Sean Gourley and Professor Neil Johnson of the physics department at Oxford University and Professor Michael Spagat of the economics department of Royal Holloway, University of London, claimed the methodology of the study was fundamentally flawed by what they term "main street bias".
But the lead author of the study, which was published by the Lancet medical journal, said their criticism was "a misconception". Gilbert Burnham of the Johns Hopkins school of public health in Baltimore, said the methodology had not been published in full by the Lancet and that streets away from obvious conflict had been chosen.
Prof Spagat and colleagues levelled their criticism in email exchanges with Prof Burnham and colleagues which were mediated by Science magazine. They claimed the sampling methods used "will result in an over-estimation of the death toll in Iraq".

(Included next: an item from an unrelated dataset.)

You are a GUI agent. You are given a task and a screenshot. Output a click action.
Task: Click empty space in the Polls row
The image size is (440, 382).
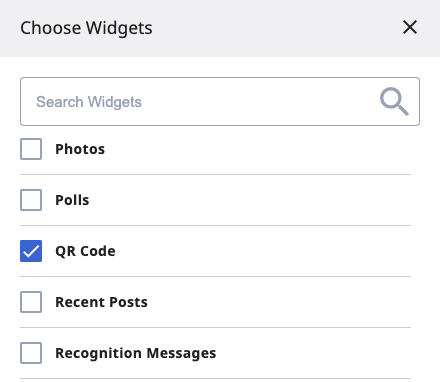point(250,200)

The Lancet researchers interviewed 40 households in 47 clusters randomly chosen across Iraq to reflect the spread of the population. The starting point for each cluster was the main street. Residential streets were then chosen which crossed the main street.
The critics argued that the Lancet paper does not indicate that the researchers moved far enough away from the main street. "The further away you get, the further you are from the convoys that roll down the streets and the car bombs and the general violence," said Sean Gourley. "By sampling only cross streets which are more accessible, you get an over-estimation of deaths."
But Prof Burnham said the researchers penetrated much further into residential areas than was clear from the Lancet paper.
The notion "that we avoided back alleys was totally untrue". He added that 28% of households were in rural areas - which matches the population spread.
Others had suggested that it was impossible for 40 households to be surveyed in one day - but in fact the researchers were split into two teams and conducted 20 household interviews each, he said. "Our point is that it is a big number, we set out to prove that we had the power to say the mortality rate has more than doubled."